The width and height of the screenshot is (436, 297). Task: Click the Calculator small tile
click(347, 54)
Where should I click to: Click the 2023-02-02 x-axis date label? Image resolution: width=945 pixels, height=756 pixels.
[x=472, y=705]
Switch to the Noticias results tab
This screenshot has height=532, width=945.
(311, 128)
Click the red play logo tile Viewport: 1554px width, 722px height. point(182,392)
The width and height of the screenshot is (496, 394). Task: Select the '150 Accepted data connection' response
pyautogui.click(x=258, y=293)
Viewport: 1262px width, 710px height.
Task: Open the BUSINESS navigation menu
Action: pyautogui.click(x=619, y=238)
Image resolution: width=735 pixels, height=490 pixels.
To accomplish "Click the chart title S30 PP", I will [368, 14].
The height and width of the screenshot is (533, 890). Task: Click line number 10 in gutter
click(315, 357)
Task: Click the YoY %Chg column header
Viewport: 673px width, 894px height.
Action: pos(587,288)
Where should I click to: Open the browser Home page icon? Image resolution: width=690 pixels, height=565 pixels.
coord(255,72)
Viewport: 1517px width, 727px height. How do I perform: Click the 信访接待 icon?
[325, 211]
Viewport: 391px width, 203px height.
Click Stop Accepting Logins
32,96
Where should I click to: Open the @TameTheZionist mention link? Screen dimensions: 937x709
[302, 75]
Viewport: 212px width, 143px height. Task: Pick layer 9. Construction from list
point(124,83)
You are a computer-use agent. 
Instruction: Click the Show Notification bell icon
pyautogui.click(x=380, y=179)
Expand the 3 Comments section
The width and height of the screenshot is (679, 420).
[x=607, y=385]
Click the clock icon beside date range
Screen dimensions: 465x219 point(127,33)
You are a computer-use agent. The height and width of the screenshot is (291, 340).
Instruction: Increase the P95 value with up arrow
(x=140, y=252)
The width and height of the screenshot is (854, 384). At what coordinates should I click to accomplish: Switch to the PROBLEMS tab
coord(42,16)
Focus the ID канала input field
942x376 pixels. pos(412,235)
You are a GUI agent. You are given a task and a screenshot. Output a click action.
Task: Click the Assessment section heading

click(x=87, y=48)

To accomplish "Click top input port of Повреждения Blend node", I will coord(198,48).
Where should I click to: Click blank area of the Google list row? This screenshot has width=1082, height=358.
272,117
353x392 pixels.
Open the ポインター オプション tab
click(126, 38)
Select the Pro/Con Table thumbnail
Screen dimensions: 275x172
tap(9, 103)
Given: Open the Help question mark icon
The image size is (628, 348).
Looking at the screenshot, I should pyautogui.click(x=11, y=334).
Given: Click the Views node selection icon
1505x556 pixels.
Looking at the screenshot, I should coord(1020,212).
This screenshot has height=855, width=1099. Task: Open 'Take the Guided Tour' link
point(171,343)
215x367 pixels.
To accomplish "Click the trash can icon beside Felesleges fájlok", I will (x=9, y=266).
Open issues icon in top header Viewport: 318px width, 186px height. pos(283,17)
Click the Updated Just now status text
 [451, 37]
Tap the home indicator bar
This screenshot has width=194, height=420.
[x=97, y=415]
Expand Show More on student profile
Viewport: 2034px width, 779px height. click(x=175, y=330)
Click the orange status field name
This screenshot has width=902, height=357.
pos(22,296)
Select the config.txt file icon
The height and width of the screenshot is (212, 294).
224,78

▸ **INSTRUCTIONS TO FOLLOW**:
The answer must be a word-for-word transcription of every record above.

▸ **SOLUTION TO THIS PROBLEM**:
The width and height of the screenshot is (436, 297). Task: Click the Calculator small tile
click(347, 54)
Where should I click to: Click the 2023-02-02 x-axis date label? Image resolution: width=945 pixels, height=756 pixels.
[x=472, y=705]
Switch to the Noticias results tab
This screenshot has height=532, width=945.
(311, 128)
Click the red play logo tile Viewport: 1554px width, 722px height. point(182,392)
The width and height of the screenshot is (496, 394). Task: Select the '150 Accepted data connection' response
pyautogui.click(x=258, y=293)
Viewport: 1262px width, 710px height.
Task: Open the BUSINESS navigation menu
Action: pyautogui.click(x=619, y=238)
Image resolution: width=735 pixels, height=490 pixels.
To accomplish "Click the chart title S30 PP", I will [368, 14].
The height and width of the screenshot is (533, 890). Task: Click line number 10 in gutter
click(315, 357)
Task: Click the YoY %Chg column header
Viewport: 673px width, 894px height.
Action: pos(587,288)
Where should I click to: Open the browser Home page icon? Image resolution: width=690 pixels, height=565 pixels.
coord(255,72)
Viewport: 1517px width, 727px height. How do I perform: Click the 信访接待 icon?
[325, 211]
Viewport: 391px width, 203px height.
Click Stop Accepting Logins
32,96
Where should I click to: Open the @TameTheZionist mention link? Screen dimensions: 937x709
[302, 75]
Viewport: 212px width, 143px height. Task: Pick layer 9. Construction from list
point(124,83)
You are a computer-use agent. 
Instruction: Click the Show Notification bell icon
pyautogui.click(x=380, y=179)
Expand the 3 Comments section
The width and height of the screenshot is (679, 420).
[x=607, y=385]
Click the clock icon beside date range
Screen dimensions: 465x219 point(127,33)
You are a computer-use agent. The height and width of the screenshot is (291, 340).
Instruction: Increase the P95 value with up arrow
(x=140, y=252)
The width and height of the screenshot is (854, 384). At what coordinates should I click to accomplish: Switch to the PROBLEMS tab
coord(42,16)
Focus the ID канала input field
942x376 pixels. pos(412,235)
You are a GUI agent. You are given a task and a screenshot. Output a click action.
Task: Click the Assessment section heading

click(x=87, y=48)

To accomplish "Click top input port of Повреждения Blend node", I will coord(198,48).
Where should I click to: Click blank area of the Google list row? This screenshot has width=1082, height=358.
272,117
353x392 pixels.
Open the ポインター オプション tab
click(126, 38)
Select the Pro/Con Table thumbnail
Screen dimensions: 275x172
tap(9, 103)
Given: Open the Help question mark icon
The image size is (628, 348).
Looking at the screenshot, I should pyautogui.click(x=11, y=334).
Given: Click the Views node selection icon
1505x556 pixels.
Looking at the screenshot, I should coord(1020,212).
This screenshot has height=855, width=1099. Task: Open 'Take the Guided Tour' link
point(171,343)
215x367 pixels.
To accomplish "Click the trash can icon beside Felesleges fájlok", I will (x=9, y=266).
Open issues icon in top header Viewport: 318px width, 186px height. pos(283,17)
Click the Updated Just now status text
 [451, 37]
Tap the home indicator bar
This screenshot has width=194, height=420.
[x=97, y=415]
Expand Show More on student profile
Viewport: 2034px width, 779px height. click(x=175, y=330)
Click the orange status field name
This screenshot has width=902, height=357.
pos(22,296)
Select the config.txt file icon
The height and width of the screenshot is (212, 294).
224,78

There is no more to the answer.